Sometimes she ventured beyond the radius of her usual walks. For instance, one afternoon she sent for me on returning from a morning excursion:
"M. Paoli, you must be my escort to-day. You shall take me to the Casino at Monte Carlo; I have never been there. I must really, for once in my life, see what a gambling-room is like."
Off we went—the Empress, Countess Sztaray, and myself. It was decided that we should go by train. We climbed into a first-class carriage in which two English ladies were already seated. The Empress, thoroughly enjoying her incognito, sat down beside them. At Monte Carlo, we made straight for the Casino and walked into the roulette-room. The august visitor, who had slipped through the crowd of punters leaning over the table, followed each roll of the ball with her eyes, looking as pleased and astonished as a child with a new toy. Suddenly, she took a five-franc piece from her hand-bag:
"Let me see if I have any luck," she said to us. "I believe in number 33."
She put the big coin on number 33 en plein. At the first spin of the wheel, it lost. She put on another and lost again. The third time, number 33 turned up. The croupier pushed 175 francs across to her with his rake. She gathered it up, and then, turning gaily to us, said:
"Let us go away quickly. I have never won so much money in my life."
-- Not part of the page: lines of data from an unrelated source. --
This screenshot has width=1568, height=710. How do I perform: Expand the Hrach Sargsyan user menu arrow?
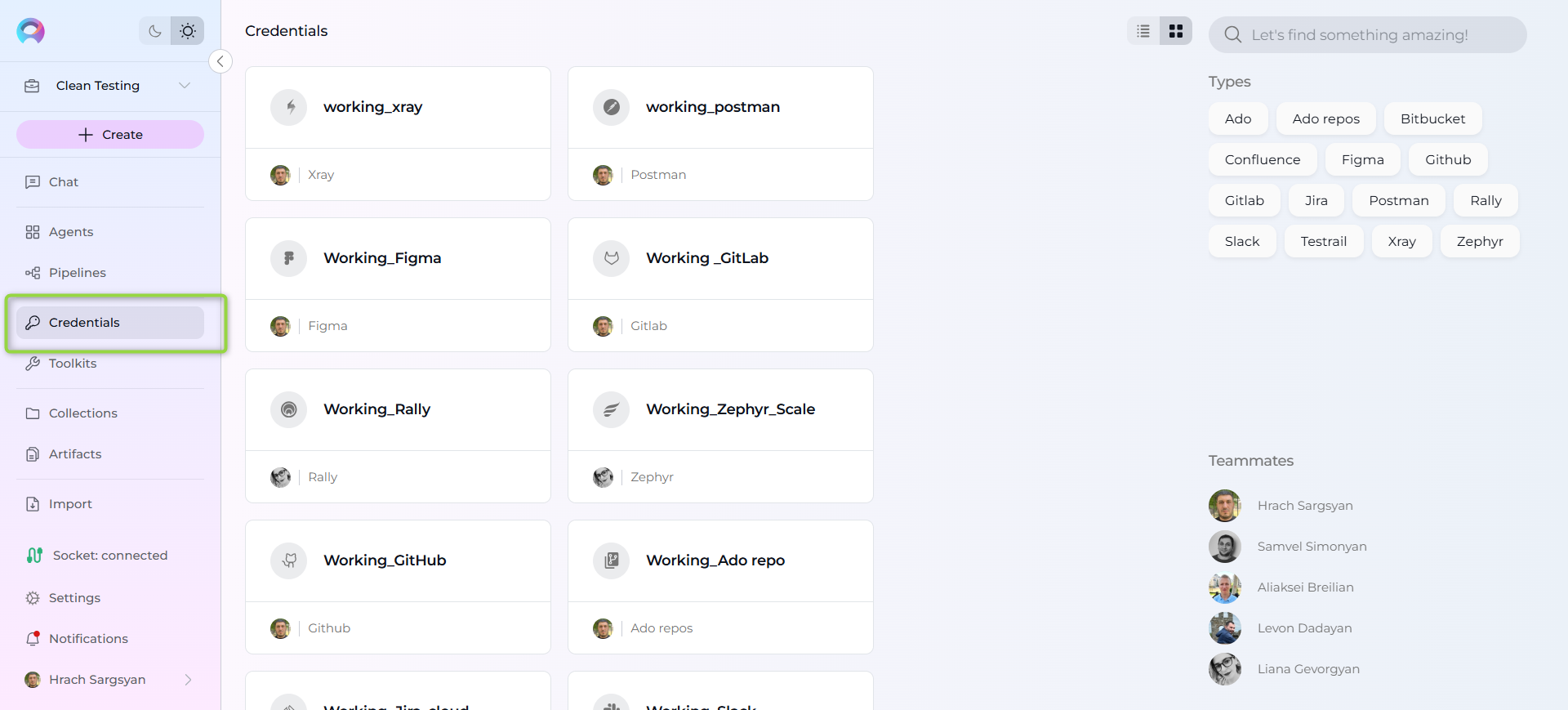189,680
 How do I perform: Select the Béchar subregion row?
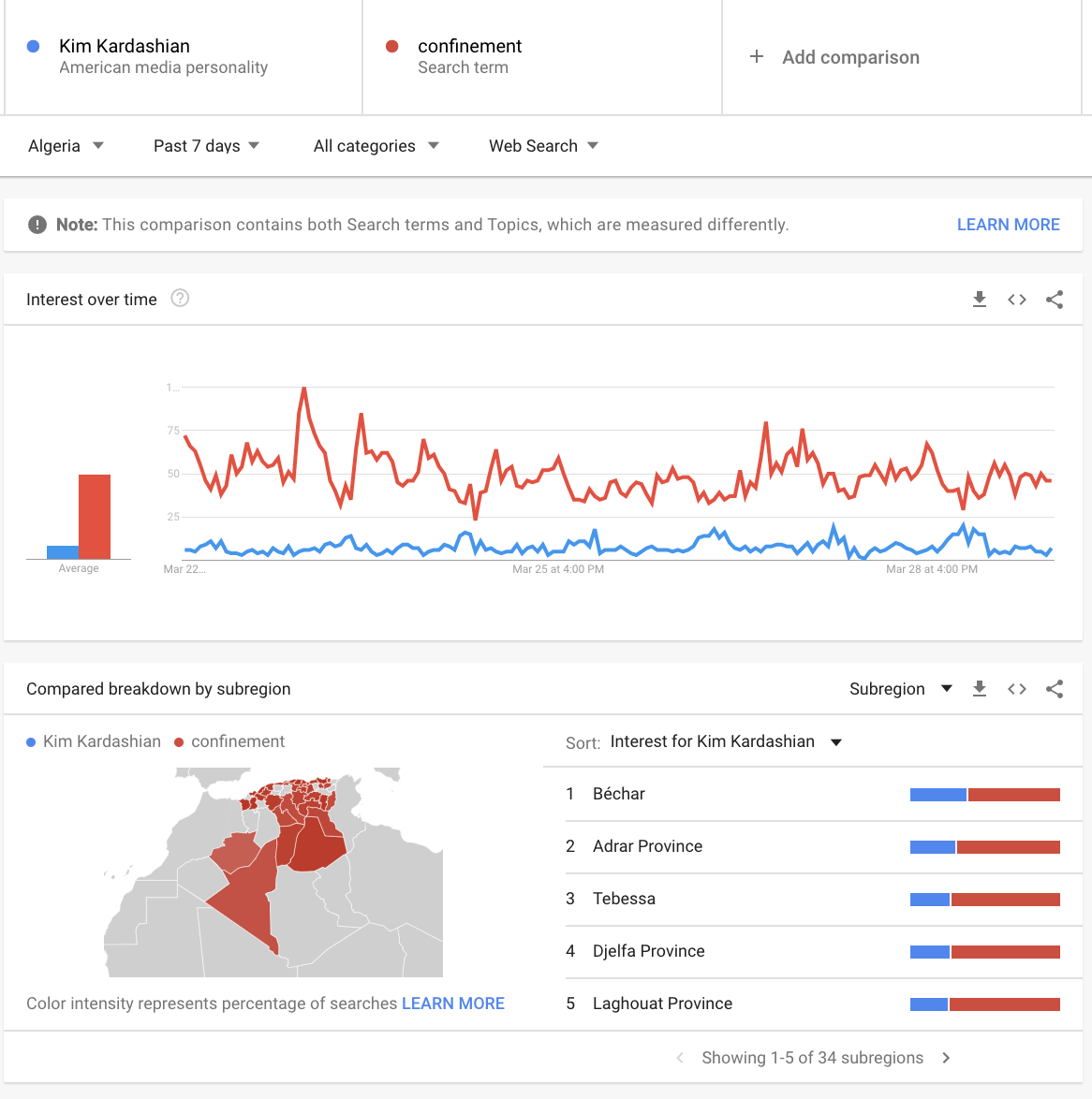[x=619, y=794]
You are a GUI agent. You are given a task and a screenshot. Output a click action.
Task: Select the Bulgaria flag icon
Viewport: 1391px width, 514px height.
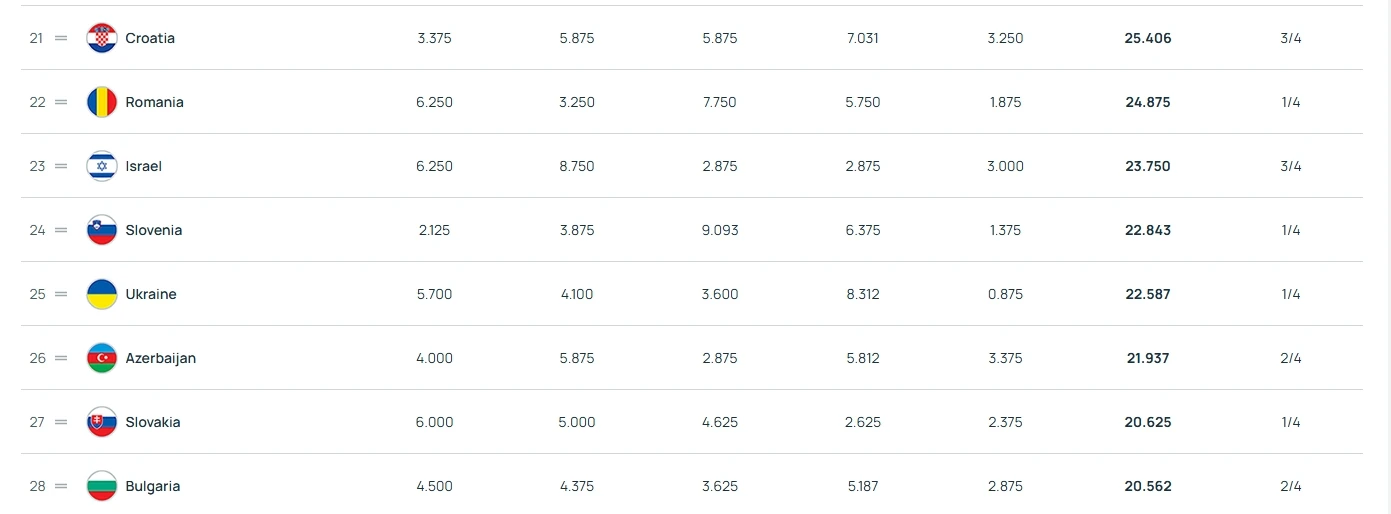102,486
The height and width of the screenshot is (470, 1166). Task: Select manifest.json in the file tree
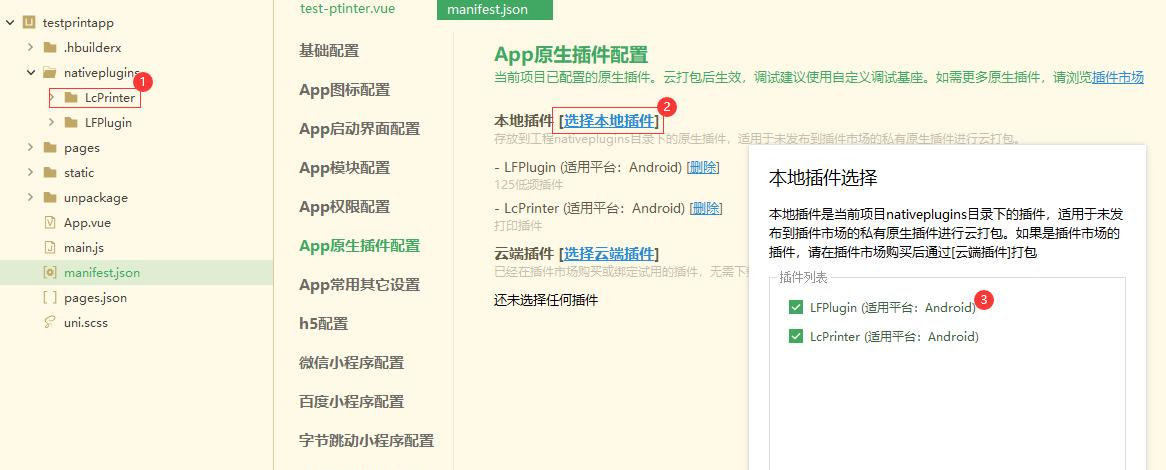point(101,272)
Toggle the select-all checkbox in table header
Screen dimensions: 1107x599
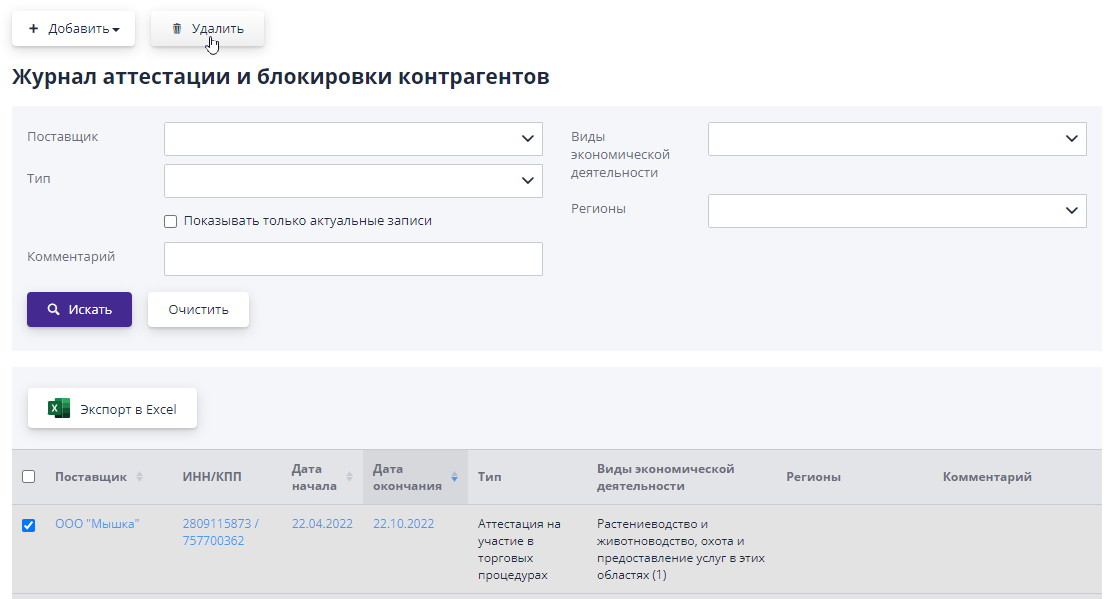click(29, 477)
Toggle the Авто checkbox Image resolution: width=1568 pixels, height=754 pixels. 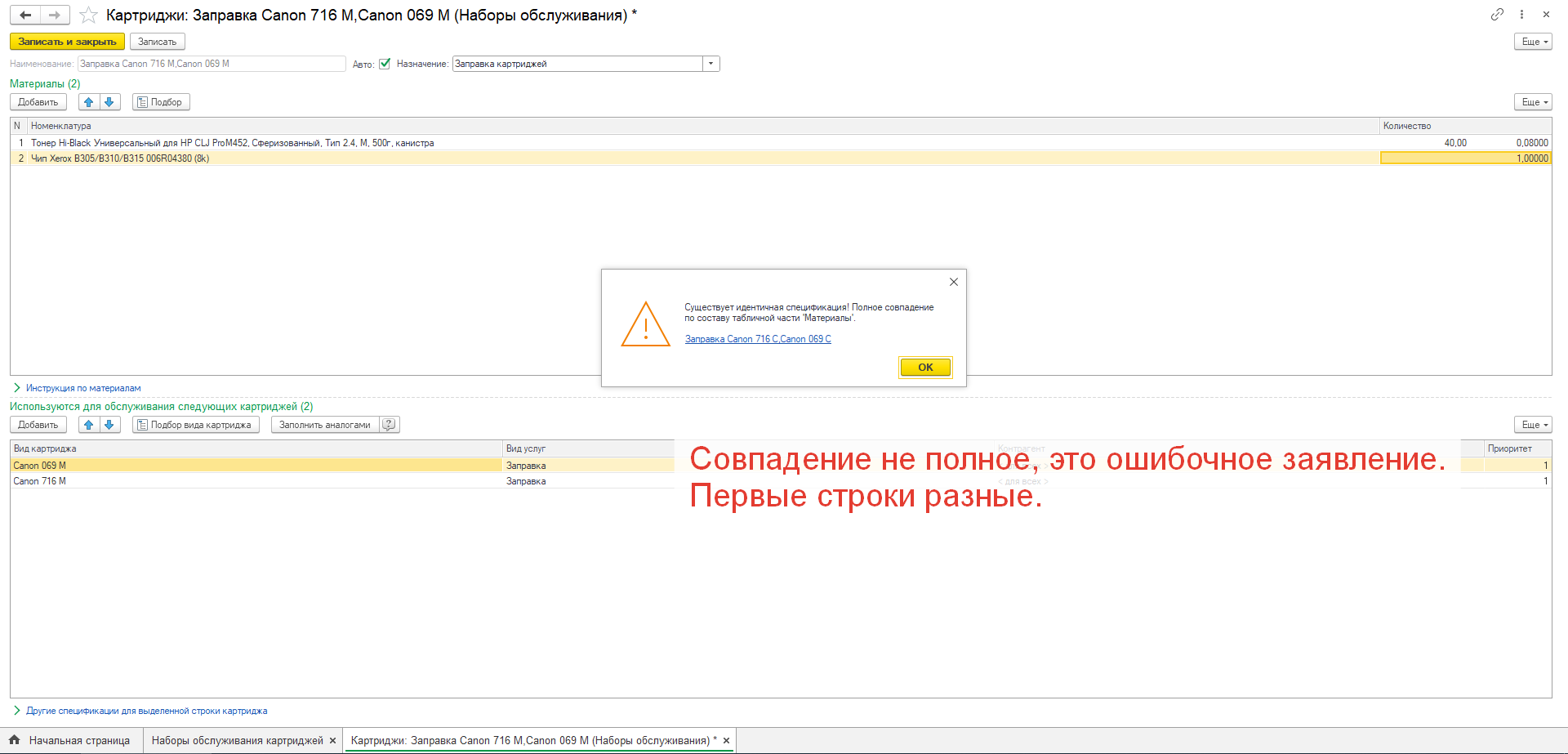tap(385, 64)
And she dragged us from the Casino.
Whenever she went to Monte Carlo, she never failed to go and have tea at Rumpelmayer, the famous Viennese confectioner's, for, as I have already said, she adored pastry and sweets. The Rumpelmayer establishments at Mentone, Nice and Monte Carlo were well aware of the identity of their regular customer; but she had asked them not to betray her incognito. When there were many people in the shop, she would sit down at a little table near the counter; and nobody would have suspected that the simple, comely lady in black, who talked so familiarly with the girls in the pay-box and at the counter, was the Empress of Austria and Queen of Hungary.
3.
The Emperor joined the Empress on three occasions during her visits to Cap Martin. The event naturally created a diversion in the monotony of our sojourn. Though travelling incognito as Count Hohenembs, he was accompanied by a fairly numerous suite, whose presence brought a great animation into our little colony. I had, of course, to redouble my measures of protection and to send to Paris for an additional force of detective-inspectors.